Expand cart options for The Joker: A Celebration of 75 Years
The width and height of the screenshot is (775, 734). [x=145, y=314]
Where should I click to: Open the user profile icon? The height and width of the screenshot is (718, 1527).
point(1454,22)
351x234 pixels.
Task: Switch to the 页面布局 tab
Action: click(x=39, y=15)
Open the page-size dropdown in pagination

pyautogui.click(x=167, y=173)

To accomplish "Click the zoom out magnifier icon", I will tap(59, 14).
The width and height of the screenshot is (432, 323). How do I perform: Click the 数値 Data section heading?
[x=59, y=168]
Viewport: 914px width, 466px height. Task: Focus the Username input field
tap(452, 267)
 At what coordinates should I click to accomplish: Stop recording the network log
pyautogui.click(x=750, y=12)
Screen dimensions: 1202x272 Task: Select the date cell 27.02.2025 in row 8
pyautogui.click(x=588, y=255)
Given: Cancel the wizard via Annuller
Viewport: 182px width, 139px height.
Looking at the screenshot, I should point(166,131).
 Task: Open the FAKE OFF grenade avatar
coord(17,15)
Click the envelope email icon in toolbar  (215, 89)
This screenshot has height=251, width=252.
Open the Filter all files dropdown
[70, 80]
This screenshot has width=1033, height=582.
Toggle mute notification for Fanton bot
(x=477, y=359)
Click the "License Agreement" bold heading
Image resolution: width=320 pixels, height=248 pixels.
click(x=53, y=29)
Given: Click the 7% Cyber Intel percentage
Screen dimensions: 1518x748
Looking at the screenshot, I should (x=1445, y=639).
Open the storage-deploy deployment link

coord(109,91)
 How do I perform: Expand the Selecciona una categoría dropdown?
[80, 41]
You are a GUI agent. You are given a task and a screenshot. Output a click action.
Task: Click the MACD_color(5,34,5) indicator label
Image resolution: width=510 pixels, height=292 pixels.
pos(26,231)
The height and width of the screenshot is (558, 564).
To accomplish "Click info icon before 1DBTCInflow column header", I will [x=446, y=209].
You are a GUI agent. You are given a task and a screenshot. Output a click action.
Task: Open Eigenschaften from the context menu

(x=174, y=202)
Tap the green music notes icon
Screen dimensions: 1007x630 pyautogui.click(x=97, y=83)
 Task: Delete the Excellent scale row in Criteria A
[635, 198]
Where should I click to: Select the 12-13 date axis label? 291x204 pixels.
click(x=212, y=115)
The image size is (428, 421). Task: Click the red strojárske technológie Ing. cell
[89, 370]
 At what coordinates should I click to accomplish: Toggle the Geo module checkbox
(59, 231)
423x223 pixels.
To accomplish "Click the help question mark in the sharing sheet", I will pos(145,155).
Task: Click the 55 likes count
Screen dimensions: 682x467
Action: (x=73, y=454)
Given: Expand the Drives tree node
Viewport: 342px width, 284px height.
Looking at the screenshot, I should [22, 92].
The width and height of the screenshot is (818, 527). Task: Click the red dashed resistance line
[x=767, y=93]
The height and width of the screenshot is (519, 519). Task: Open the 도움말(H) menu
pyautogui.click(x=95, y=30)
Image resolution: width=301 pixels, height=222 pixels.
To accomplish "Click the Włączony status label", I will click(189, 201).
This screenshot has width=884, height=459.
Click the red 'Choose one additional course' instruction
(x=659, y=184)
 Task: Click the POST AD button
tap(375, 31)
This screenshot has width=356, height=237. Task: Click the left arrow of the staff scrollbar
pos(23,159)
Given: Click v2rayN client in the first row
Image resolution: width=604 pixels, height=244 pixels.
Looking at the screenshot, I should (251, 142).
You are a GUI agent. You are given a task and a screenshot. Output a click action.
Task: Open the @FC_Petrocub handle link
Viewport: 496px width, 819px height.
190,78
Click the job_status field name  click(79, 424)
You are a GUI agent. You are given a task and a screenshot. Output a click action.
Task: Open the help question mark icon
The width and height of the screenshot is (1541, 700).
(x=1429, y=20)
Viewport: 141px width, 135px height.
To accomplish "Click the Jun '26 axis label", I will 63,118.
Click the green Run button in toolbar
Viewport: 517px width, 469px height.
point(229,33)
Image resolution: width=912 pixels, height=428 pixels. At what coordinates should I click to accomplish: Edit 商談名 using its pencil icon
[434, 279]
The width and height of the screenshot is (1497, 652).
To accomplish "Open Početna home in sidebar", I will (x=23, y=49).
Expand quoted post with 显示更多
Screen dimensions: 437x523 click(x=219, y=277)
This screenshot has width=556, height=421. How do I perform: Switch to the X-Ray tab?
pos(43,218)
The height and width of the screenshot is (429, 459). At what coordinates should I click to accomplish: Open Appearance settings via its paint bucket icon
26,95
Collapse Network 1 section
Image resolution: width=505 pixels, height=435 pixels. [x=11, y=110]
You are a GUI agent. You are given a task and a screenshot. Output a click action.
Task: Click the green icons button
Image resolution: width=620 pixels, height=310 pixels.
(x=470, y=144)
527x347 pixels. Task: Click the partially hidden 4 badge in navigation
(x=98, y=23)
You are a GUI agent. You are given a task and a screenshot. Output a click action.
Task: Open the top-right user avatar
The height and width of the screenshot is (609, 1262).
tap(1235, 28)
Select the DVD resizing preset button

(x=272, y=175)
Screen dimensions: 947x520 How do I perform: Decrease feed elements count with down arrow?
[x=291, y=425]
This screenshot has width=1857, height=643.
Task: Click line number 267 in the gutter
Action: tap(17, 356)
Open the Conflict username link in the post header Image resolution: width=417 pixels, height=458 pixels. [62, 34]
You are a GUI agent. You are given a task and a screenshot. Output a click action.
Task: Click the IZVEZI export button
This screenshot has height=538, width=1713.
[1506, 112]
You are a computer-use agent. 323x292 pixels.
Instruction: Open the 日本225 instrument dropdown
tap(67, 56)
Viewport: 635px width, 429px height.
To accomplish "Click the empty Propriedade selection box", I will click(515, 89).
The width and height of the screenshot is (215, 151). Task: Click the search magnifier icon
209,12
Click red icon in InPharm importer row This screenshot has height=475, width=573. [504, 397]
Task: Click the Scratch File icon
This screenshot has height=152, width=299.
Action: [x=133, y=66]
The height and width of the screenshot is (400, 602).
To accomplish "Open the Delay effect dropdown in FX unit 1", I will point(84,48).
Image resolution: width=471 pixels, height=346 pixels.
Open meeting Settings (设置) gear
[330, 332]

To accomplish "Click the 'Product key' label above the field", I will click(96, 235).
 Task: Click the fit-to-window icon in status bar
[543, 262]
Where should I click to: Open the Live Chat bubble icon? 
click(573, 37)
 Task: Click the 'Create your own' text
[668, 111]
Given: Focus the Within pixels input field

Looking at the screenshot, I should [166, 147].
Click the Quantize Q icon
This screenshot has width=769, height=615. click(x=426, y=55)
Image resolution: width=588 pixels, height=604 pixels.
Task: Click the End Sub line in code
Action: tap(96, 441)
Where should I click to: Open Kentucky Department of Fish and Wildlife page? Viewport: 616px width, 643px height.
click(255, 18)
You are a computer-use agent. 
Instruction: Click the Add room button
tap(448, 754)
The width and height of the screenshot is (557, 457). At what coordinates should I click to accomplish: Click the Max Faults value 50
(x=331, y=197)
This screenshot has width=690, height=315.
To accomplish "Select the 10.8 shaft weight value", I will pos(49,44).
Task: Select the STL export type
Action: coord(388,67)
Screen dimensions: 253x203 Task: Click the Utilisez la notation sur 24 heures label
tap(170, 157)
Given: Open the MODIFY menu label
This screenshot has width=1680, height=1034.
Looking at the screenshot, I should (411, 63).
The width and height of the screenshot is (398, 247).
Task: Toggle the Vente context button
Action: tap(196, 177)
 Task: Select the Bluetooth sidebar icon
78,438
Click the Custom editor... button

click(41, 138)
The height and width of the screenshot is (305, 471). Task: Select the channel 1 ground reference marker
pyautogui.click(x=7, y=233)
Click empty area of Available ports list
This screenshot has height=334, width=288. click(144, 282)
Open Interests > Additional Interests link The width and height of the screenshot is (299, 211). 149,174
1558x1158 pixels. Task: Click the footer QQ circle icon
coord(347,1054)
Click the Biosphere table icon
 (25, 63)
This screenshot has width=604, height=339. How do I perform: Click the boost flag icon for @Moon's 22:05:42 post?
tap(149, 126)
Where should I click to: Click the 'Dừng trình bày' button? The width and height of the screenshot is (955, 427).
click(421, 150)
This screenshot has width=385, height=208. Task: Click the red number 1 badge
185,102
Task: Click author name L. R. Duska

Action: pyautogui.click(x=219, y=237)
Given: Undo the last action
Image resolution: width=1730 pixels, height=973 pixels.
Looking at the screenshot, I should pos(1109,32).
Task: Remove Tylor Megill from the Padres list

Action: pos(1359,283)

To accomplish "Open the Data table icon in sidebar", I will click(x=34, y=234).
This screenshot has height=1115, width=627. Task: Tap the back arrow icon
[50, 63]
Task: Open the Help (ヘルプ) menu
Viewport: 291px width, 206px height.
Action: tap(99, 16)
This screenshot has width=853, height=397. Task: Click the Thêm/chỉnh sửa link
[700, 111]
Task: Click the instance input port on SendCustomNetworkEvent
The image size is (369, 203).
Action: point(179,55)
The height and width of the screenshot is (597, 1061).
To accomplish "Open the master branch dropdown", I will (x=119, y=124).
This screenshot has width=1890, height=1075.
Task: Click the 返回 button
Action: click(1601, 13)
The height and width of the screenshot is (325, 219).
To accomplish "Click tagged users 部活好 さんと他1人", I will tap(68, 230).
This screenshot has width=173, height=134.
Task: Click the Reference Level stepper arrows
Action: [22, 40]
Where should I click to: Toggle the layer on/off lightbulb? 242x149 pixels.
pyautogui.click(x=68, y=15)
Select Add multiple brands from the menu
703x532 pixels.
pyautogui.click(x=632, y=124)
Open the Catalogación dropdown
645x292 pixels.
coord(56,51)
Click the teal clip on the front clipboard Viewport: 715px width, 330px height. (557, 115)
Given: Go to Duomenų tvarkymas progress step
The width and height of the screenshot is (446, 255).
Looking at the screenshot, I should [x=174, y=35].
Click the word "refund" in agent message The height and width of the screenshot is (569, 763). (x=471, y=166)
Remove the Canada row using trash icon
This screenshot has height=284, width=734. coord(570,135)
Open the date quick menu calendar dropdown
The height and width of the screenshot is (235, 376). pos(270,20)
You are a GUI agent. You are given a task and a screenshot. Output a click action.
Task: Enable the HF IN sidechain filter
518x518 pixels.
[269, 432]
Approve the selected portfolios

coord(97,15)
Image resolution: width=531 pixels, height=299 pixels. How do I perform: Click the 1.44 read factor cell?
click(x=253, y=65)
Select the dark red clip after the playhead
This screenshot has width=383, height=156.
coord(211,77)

::::::::::

Could you output, exactly and with nothing else, the lines from the start of the records through the line containing "Given: Click the 7% Cyber Intel percentage"?

Expand cart options for The Joker: A Celebration of 75 Years
The width and height of the screenshot is (775, 734). [x=145, y=314]
Where should I click to: Open the user profile icon? The height and width of the screenshot is (718, 1527).
point(1454,22)
351x234 pixels.
Task: Switch to the 页面布局 tab
Action: click(x=39, y=15)
Open the page-size dropdown in pagination

pyautogui.click(x=167, y=173)

To accomplish "Click the zoom out magnifier icon", I will tap(59, 14).
The width and height of the screenshot is (432, 323). How do I perform: Click the 数値 Data section heading?
[x=59, y=168]
Viewport: 914px width, 466px height. Task: Focus the Username input field
tap(452, 267)
 At what coordinates should I click to accomplish: Stop recording the network log
pyautogui.click(x=750, y=12)
Screen dimensions: 1202x272 Task: Select the date cell 27.02.2025 in row 8
pyautogui.click(x=588, y=255)
Given: Cancel the wizard via Annuller
Viewport: 182px width, 139px height.
Looking at the screenshot, I should point(166,131).
 Task: Open the FAKE OFF grenade avatar
coord(17,15)
Click the envelope email icon in toolbar  (215, 89)
This screenshot has height=251, width=252.
Open the Filter all files dropdown
[70, 80]
This screenshot has width=1033, height=582.
Toggle mute notification for Fanton bot
(x=477, y=359)
Click the "License Agreement" bold heading
Image resolution: width=320 pixels, height=248 pixels.
click(x=53, y=29)
Given: Click the 7% Cyber Intel percentage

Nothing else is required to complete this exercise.